Benchmarks. We've Got Benchmarks

The Marquis of Burr (designate) aka The Jester has recommended I have some daily benchmarks to motivate me to provide content to my near-moribund blog. So, from now until the beginning of my next Walkabout in late May, I hope to provide the growing masses that read my blog with something more than just bacon and marmots. Although that would make a delicious breakfast burrito.



Steve's Alliterative Benchmarks:

Movie Monday - movie review
Tasty Tuesday - restaurant review
Wally's Weekly Wrapup Wednesday - nuff said.
Thirsty Thursday - new beer review
Freespin Friday - anything goes, so probably nothing

Because It's Been Weeks Without a Marmot

clipped from blog.wired.com

Op-Ed: What Marmots Teach Us About Terrorism

Marmotpup_2

When dealing with national security, we would be wise to take lessons from nature about managing risks.

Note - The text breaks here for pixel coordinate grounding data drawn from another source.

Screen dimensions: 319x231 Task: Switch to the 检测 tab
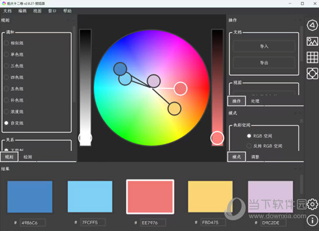(x=28, y=157)
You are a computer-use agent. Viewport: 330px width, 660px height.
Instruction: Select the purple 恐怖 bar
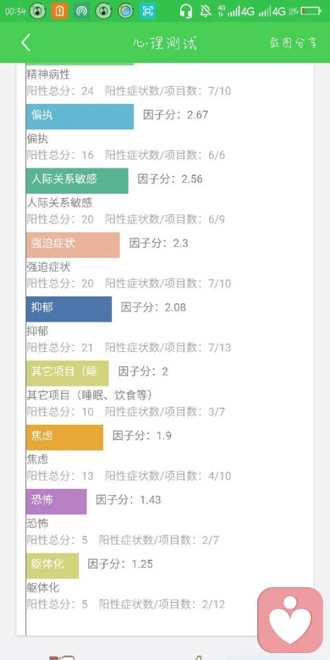pyautogui.click(x=56, y=501)
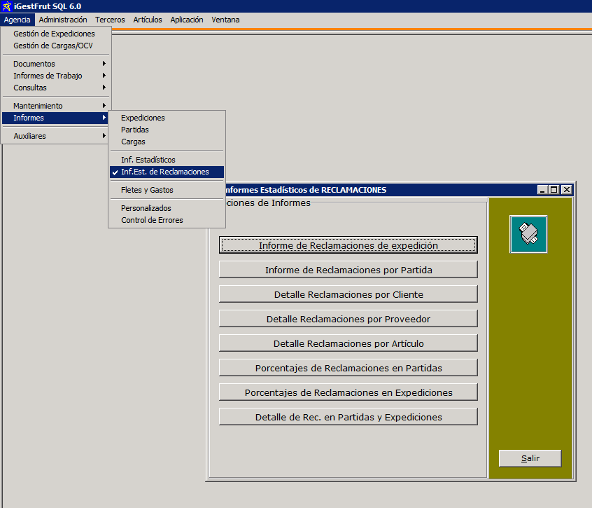Maximize the Informes Estadísticos de RECLAMACIONES window
The image size is (592, 508).
click(x=554, y=190)
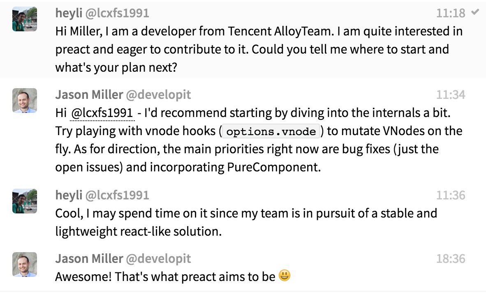This screenshot has width=486, height=295.
Task: Click heyli's avatar on the 11:36 message
Action: (x=25, y=201)
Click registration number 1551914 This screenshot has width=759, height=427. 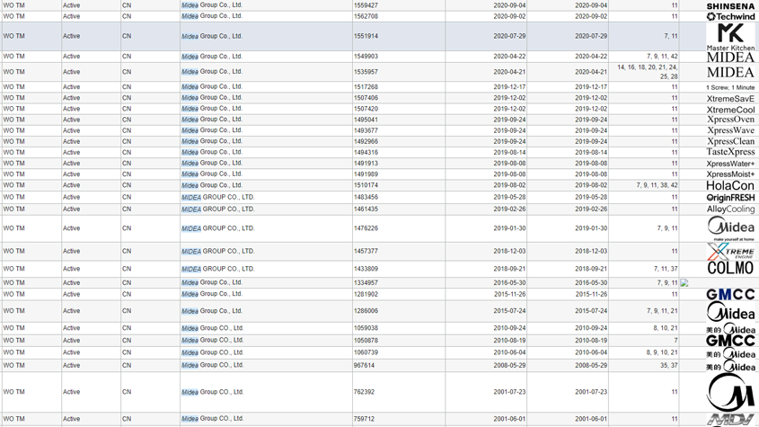[x=366, y=37]
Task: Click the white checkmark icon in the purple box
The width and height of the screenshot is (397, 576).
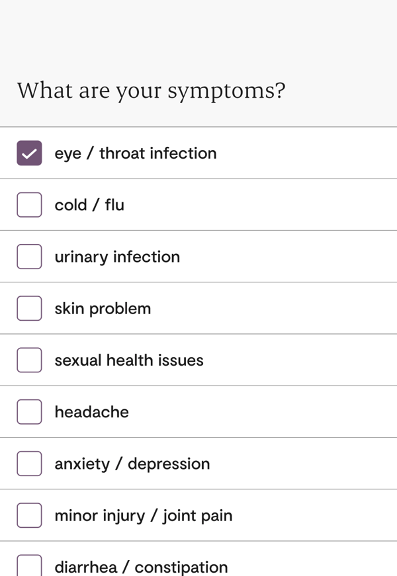Action: pyautogui.click(x=28, y=154)
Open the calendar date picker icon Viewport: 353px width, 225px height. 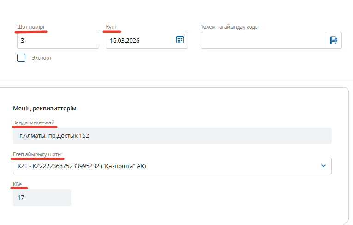180,40
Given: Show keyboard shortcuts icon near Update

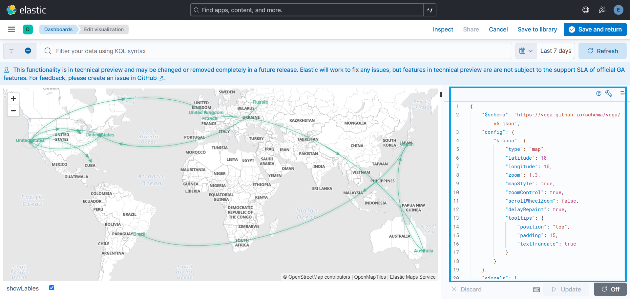Looking at the screenshot, I should click(x=536, y=289).
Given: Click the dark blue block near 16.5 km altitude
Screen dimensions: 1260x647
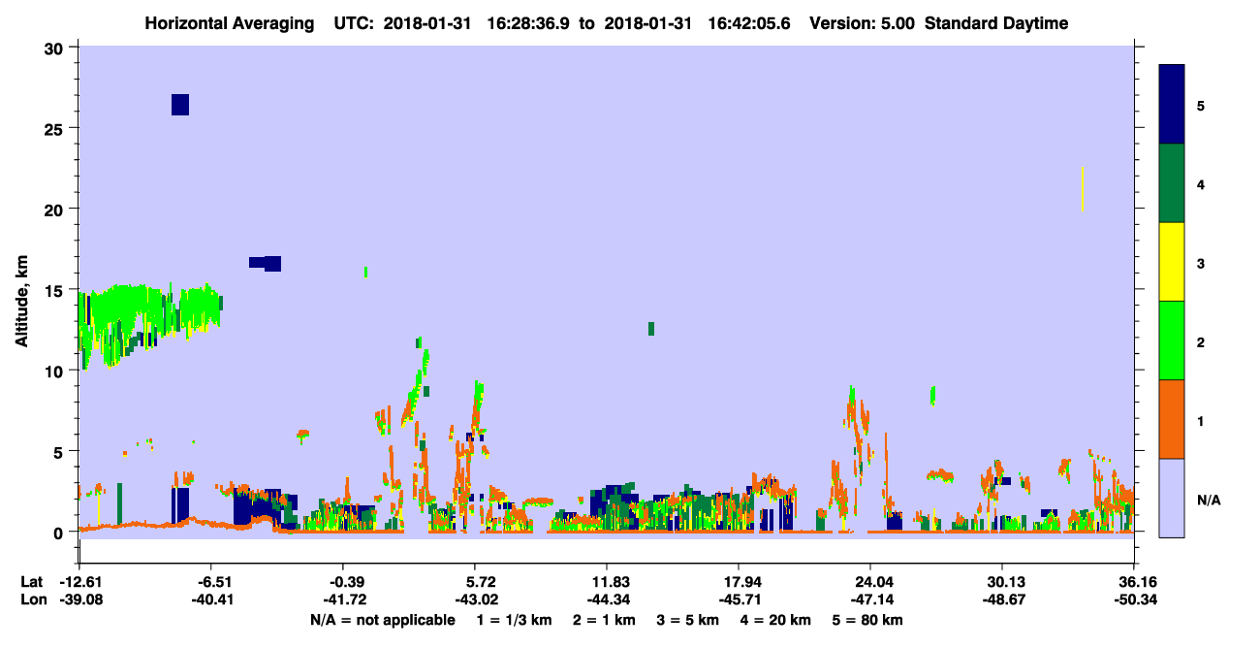Looking at the screenshot, I should pyautogui.click(x=266, y=263).
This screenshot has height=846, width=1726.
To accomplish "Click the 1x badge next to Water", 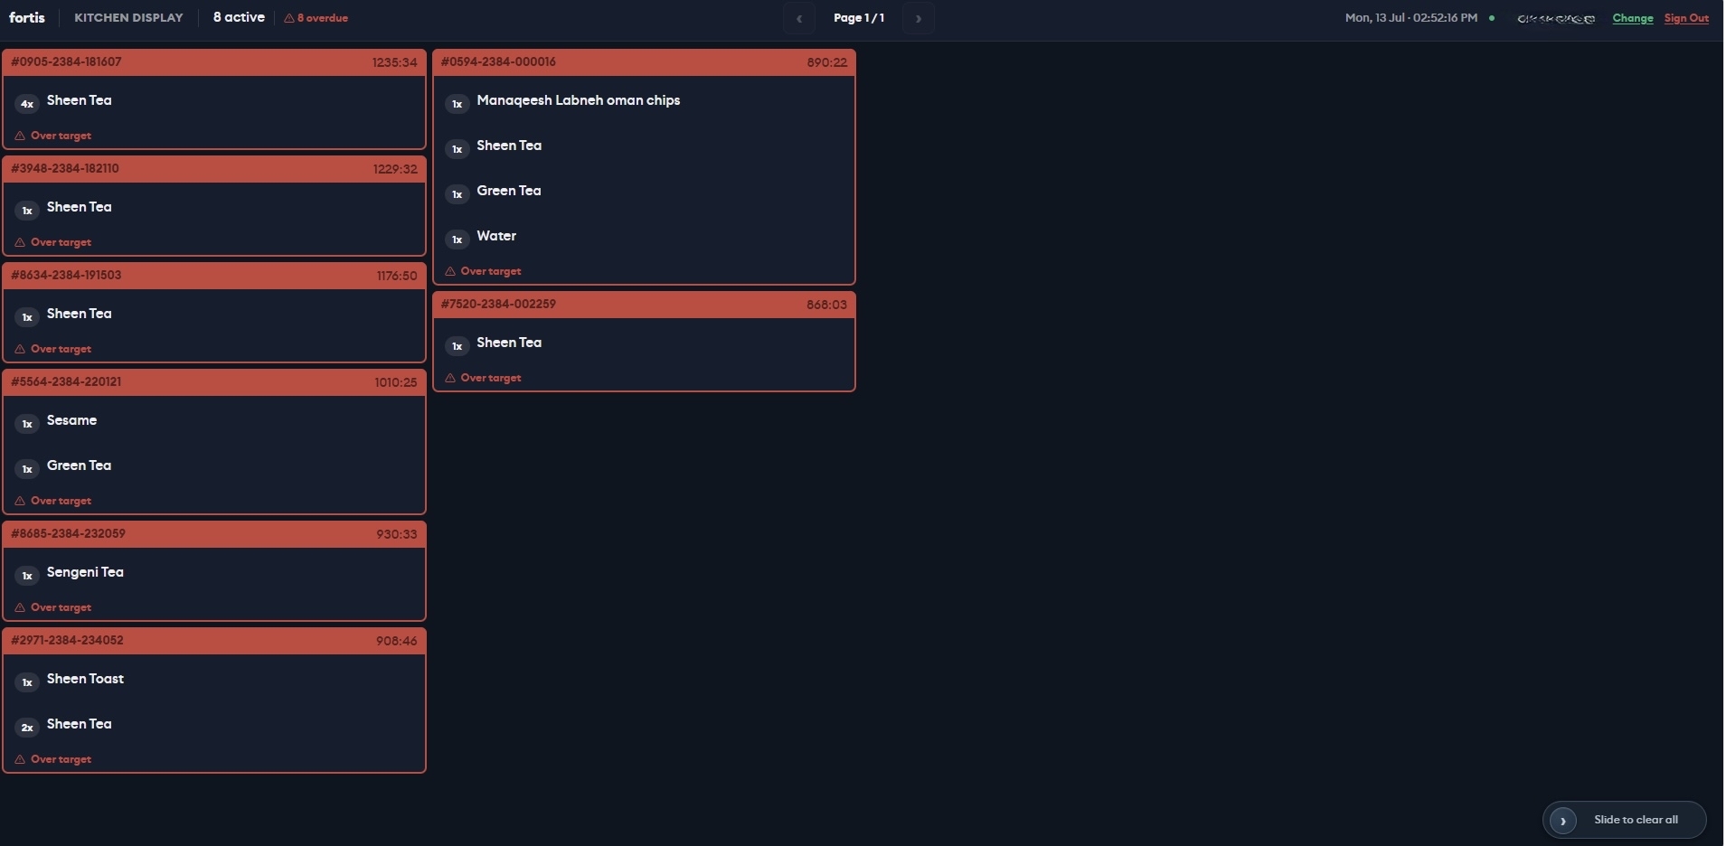I will (x=457, y=240).
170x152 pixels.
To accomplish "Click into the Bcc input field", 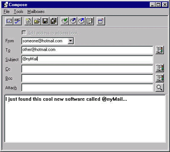I will [87, 78].
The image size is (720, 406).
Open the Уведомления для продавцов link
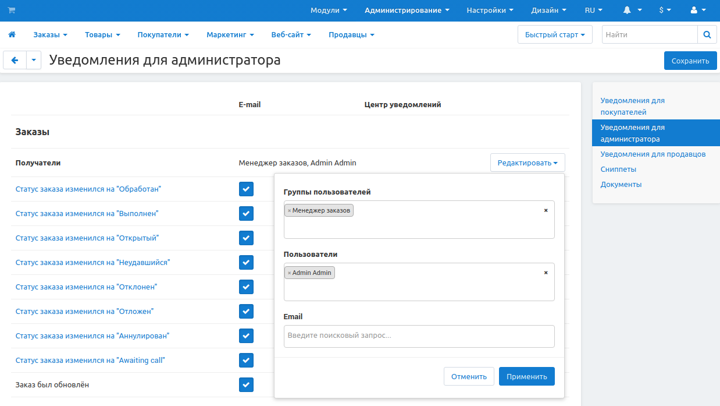(x=653, y=154)
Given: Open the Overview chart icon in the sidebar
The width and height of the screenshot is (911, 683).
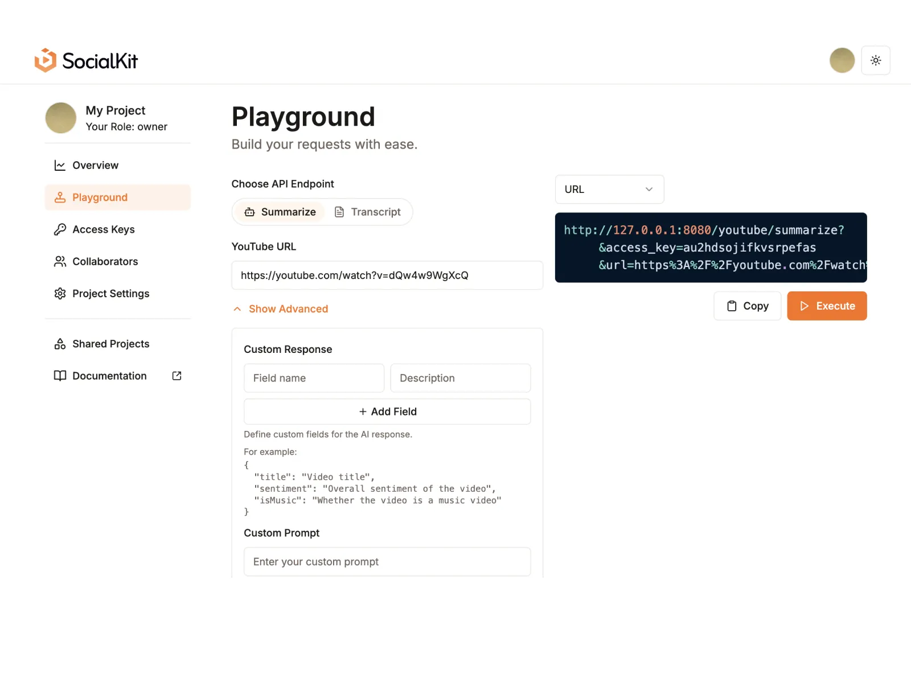Looking at the screenshot, I should point(60,166).
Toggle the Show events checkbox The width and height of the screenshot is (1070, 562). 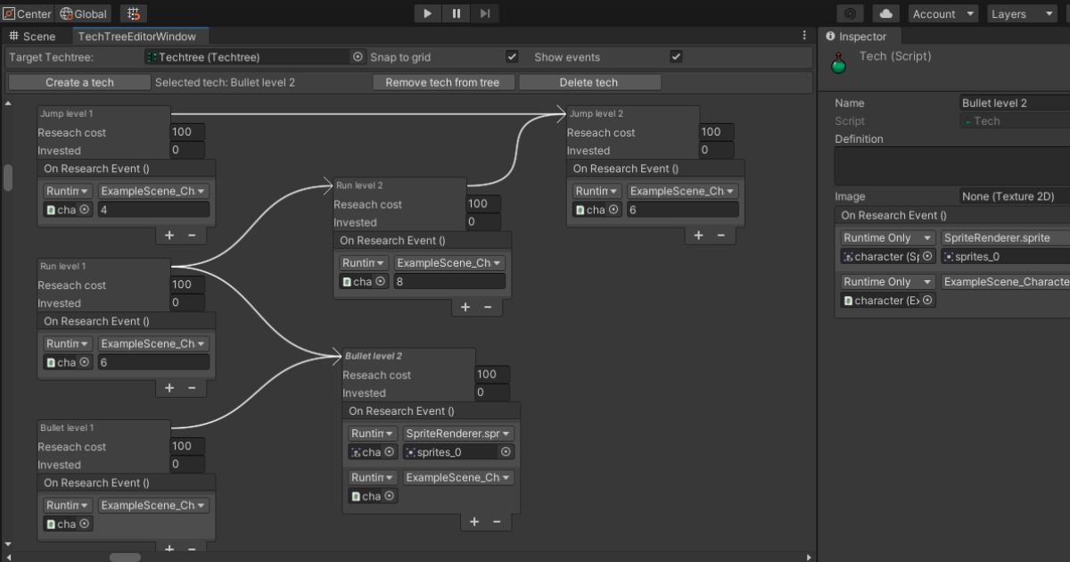[x=676, y=55]
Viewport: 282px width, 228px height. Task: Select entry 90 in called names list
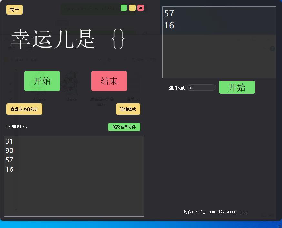click(x=9, y=151)
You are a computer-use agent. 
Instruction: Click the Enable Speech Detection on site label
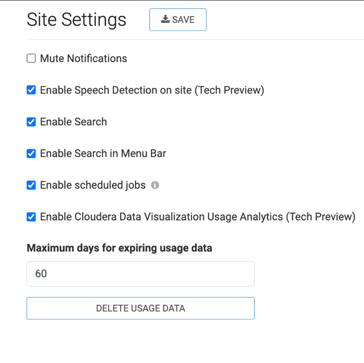coord(152,90)
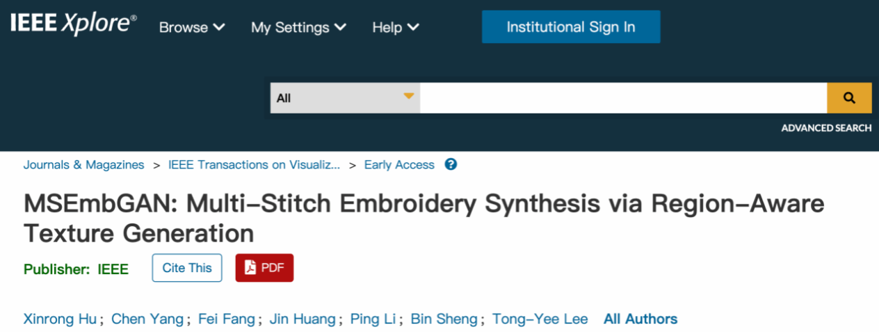
Task: Open the Advanced Search link
Action: [x=825, y=128]
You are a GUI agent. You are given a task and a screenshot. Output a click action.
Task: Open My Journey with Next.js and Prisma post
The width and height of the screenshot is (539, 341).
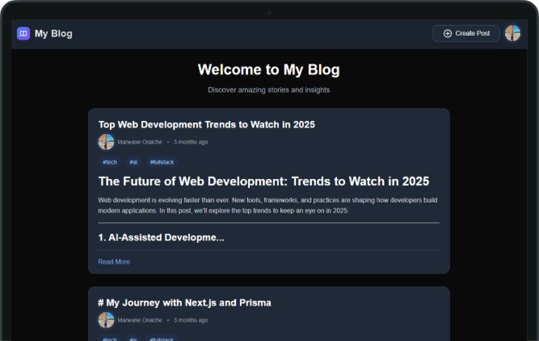pyautogui.click(x=185, y=303)
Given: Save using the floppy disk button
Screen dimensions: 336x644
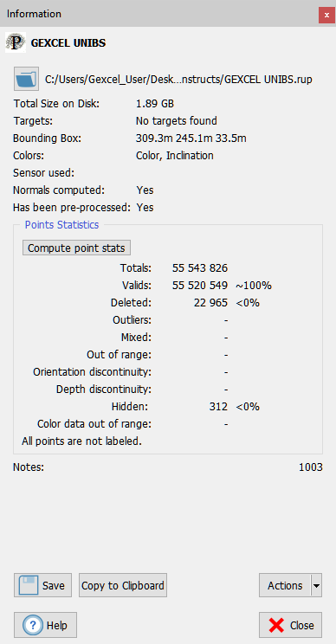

Animals that fail to evolve or learn effective ways to avoid predation leave no descendants. Thus, by studying the diversity of anti-predator adaptations, we may learn about what works and what doesn't work with respect to our own risks.

Animals have evolved different ways to cope with this situation. Marmots, for instance, reduce the time they spend foraging in risky areas, but kangaroos and wallabies increase the time they spend being vigilant.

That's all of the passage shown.